The flush housing, which provides visual cover for a two-way speaker that is part of a seven-speaker Bowers & Wilkins sound system available as an option for the car, looks simple enough, but the manner in how it is attached to the rest of the enclosure – which houses a 25 mm diamond dome tweeter and 10 cm Kevlar cone midrange unit packaged in a pre-impregnated CF enclosure on each side – is novel, and patented. The particular highlight is that a Malaysian came up with the design.

The grille, which has a frame made up of carbon-fibre, eschews traditional fasteners and was conceptualised by Ruslin Tamsir. It has what its designer calls an invisible locking feature, which holds the grille in place securely without the need for fasteners.

Ruslin came up with the design when he was working in Garching, Germany as an engineering project leader at Harman Becker Automotive Systems. The patent for the grille design was filed in 2019 through the company and was finally published by the European Patent Office on October 21 last year.

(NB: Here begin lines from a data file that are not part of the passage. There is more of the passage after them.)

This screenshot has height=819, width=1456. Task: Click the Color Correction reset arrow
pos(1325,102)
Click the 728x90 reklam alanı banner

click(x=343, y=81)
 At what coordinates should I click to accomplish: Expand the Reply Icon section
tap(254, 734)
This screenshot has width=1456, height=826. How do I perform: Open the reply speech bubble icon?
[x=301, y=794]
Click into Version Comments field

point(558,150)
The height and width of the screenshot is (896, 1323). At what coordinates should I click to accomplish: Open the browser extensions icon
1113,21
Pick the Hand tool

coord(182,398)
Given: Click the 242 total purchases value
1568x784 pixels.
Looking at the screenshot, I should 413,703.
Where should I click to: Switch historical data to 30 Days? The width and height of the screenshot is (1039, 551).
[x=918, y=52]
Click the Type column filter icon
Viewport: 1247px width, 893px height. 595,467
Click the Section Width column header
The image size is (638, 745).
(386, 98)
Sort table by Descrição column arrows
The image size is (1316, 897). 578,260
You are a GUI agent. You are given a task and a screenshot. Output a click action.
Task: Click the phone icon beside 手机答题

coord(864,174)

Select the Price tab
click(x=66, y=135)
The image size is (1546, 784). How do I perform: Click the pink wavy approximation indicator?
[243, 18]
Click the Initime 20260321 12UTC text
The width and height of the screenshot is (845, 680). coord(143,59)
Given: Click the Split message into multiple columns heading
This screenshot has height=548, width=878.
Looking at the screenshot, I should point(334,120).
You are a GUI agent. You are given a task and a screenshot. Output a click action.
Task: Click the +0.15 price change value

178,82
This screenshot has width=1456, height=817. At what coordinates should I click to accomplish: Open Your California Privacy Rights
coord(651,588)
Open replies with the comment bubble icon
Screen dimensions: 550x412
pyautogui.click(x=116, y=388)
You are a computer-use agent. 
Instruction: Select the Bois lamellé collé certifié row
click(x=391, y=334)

In a Facebook post, the inventor said he was skeptical at the beginning that his invention would not even go through to the patent office. He said that due to the project’s quick timeline, he had about three months to develop the concept without utilising any fasteners.

Ruslin said he failed many times with the prototypes, and was at one point about to give up on the idea and start over by adopting the conventional approach. However, his persistence paid off, and a final design was eventually secured for validation and testing, and the patent is the reward of his hard work.

In his post, Ruslin, who is now back in Malaysia and with design/networking solutions outfit MQ Finique, said the message he was trying to convey was that one should never give-up and always push one’s self to the limit. “You will not succeed without trying and failing, and you will only be able to see your true potential after you succeed,” he wrote. Well done, Ruslin.